_AIM OF THE EXERCISE_
Please retype the records below exactly as they appear, leaving out every picture.

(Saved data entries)

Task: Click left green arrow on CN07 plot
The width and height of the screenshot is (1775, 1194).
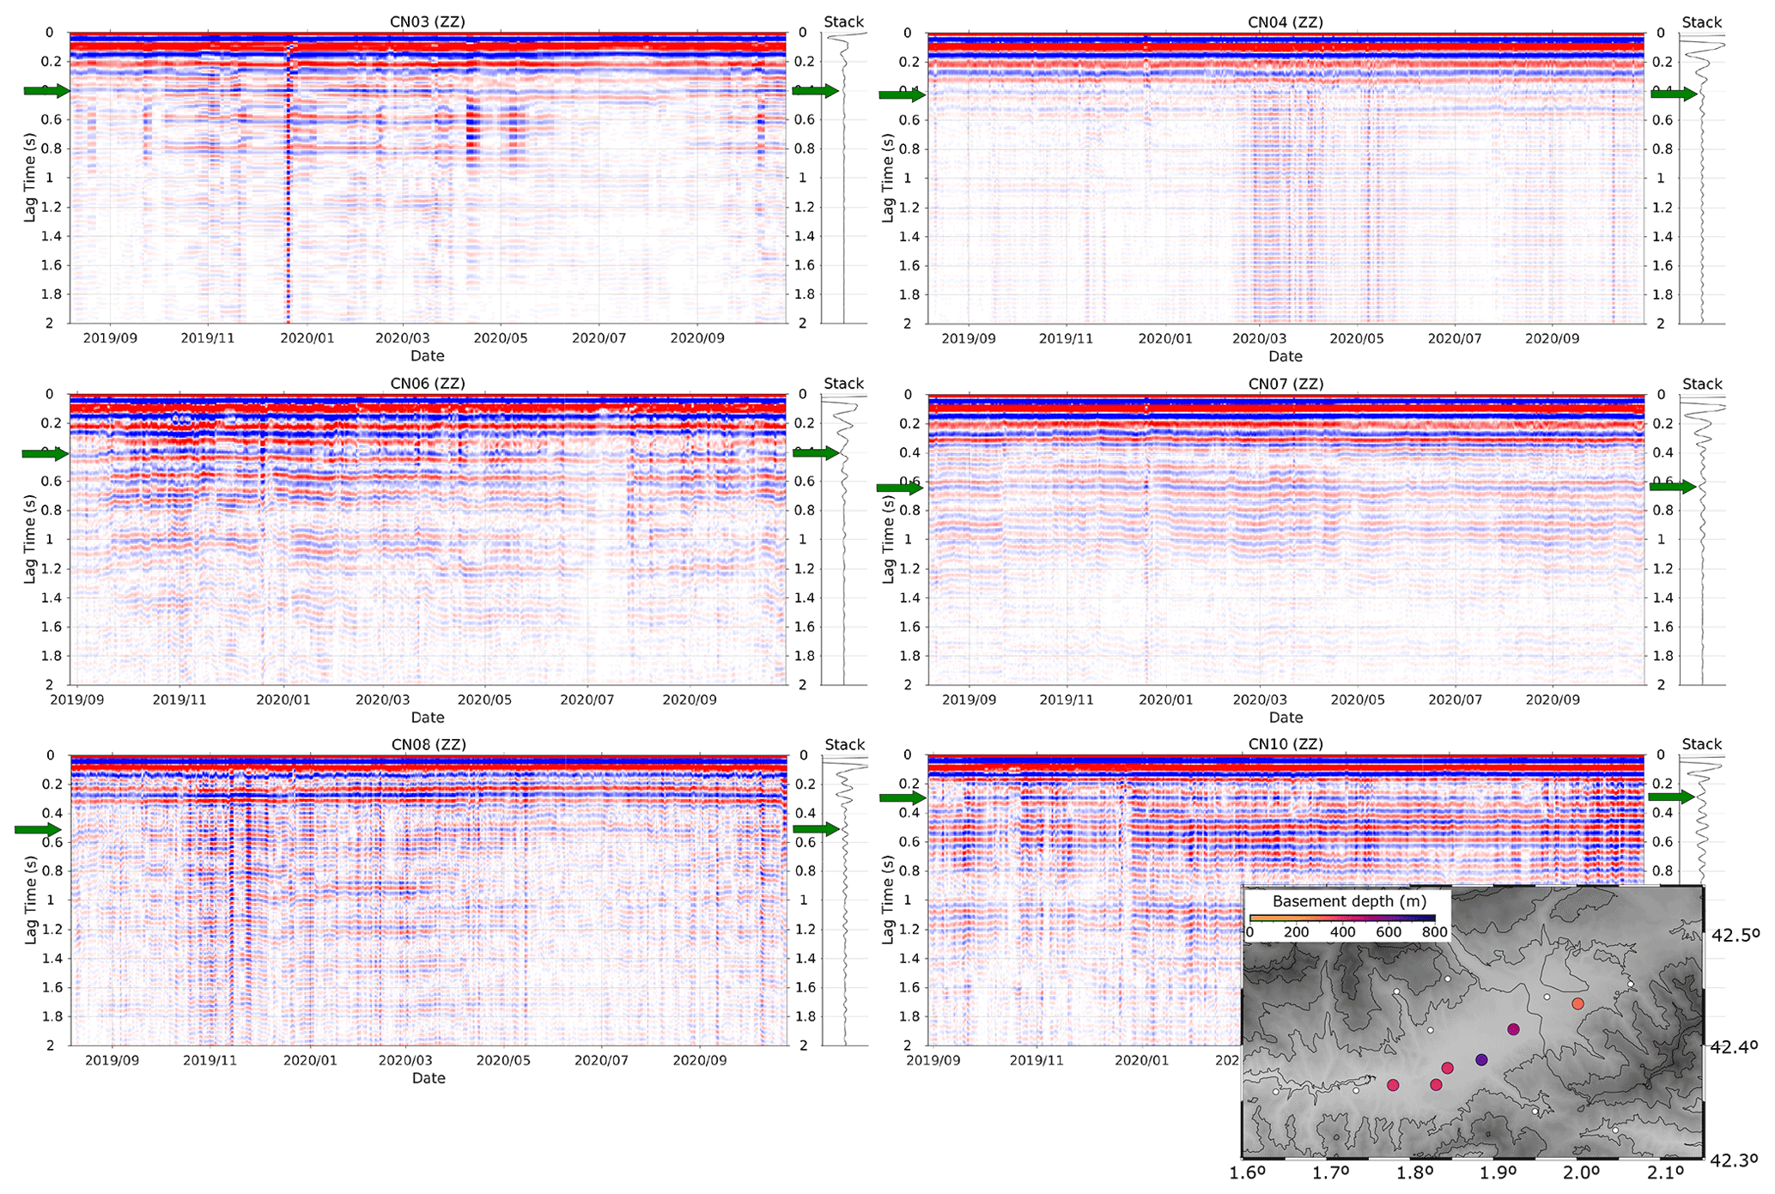Action: point(899,488)
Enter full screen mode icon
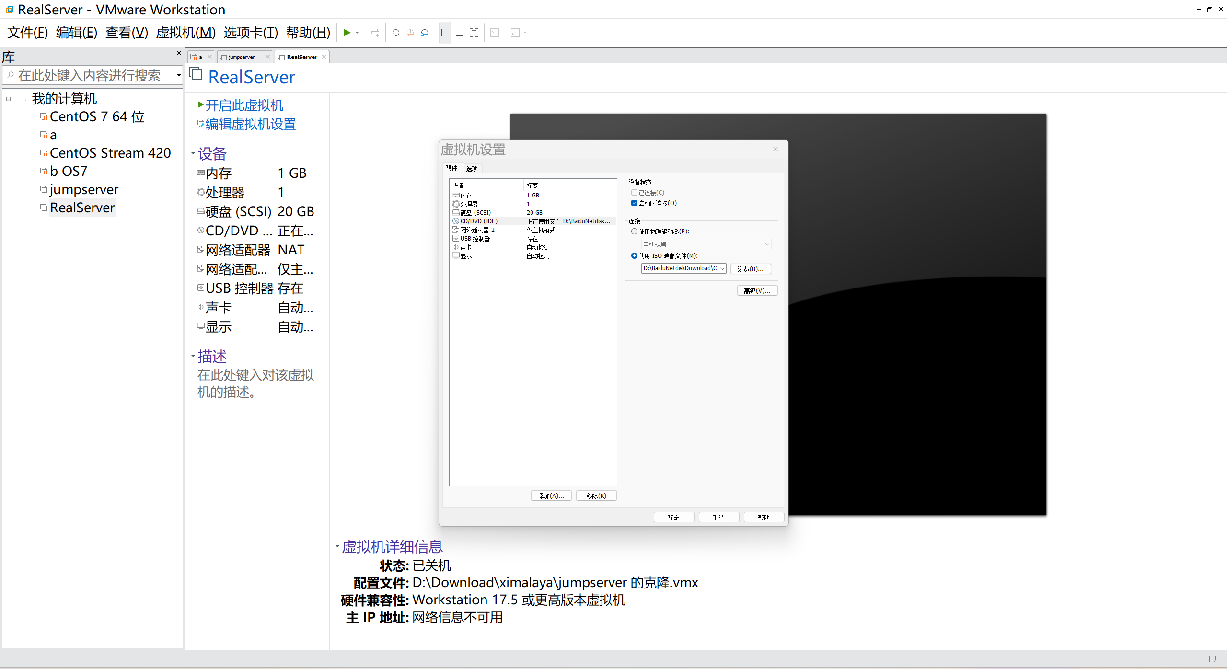1227x669 pixels. [x=474, y=33]
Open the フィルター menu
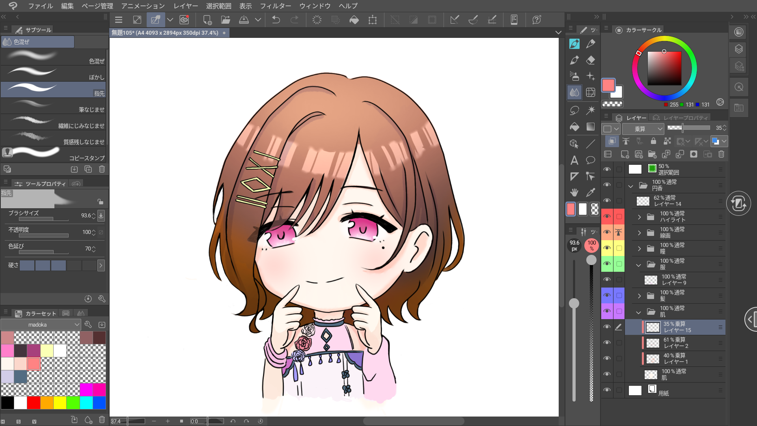The height and width of the screenshot is (426, 757). pos(275,6)
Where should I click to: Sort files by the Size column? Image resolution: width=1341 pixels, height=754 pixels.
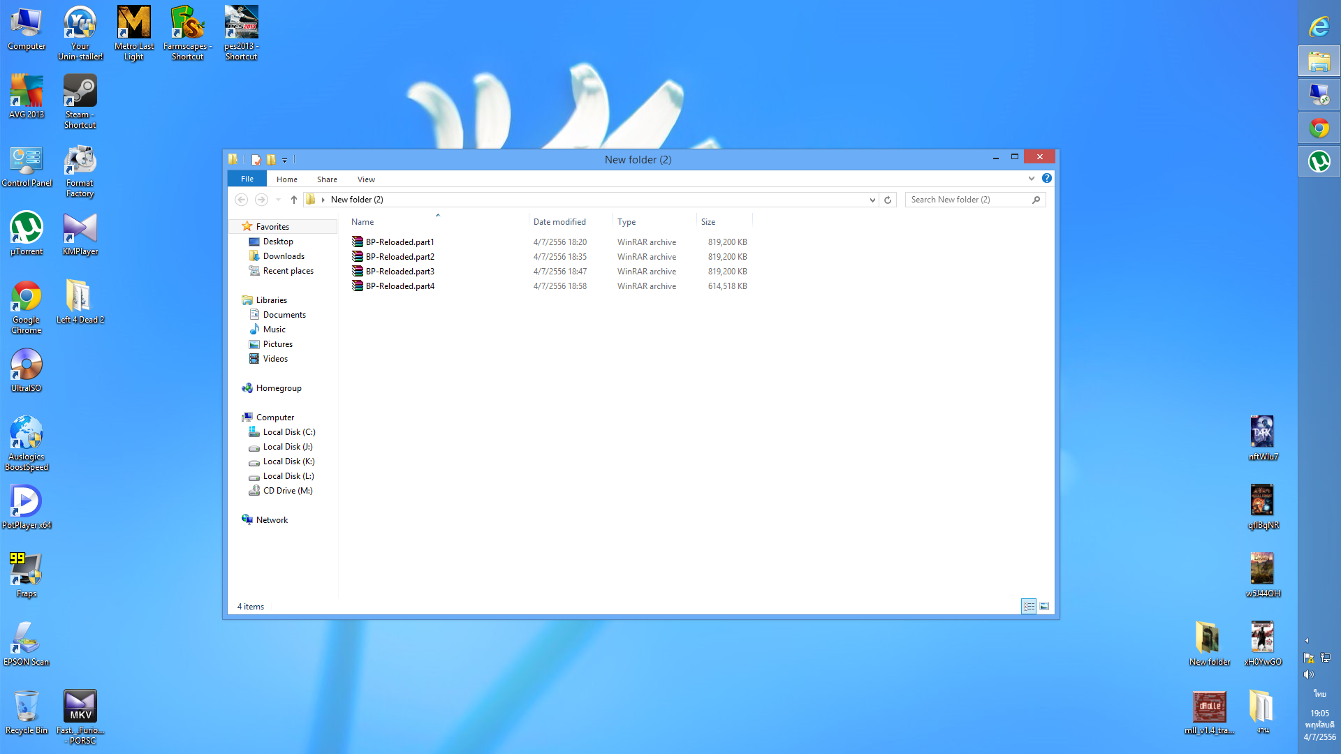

_FINISHED TASK_
Task: Click left green arrow on CN07 plot
The width and height of the screenshot is (1775, 1194).
Action: point(899,488)
Enter full screen mode icon
1227x669 pixels. [x=474, y=33]
Open the フィルター menu
The height and width of the screenshot is (426, 757). pos(275,6)
Where should I click to: Sort files by the Size column? Image resolution: width=1341 pixels, height=754 pixels.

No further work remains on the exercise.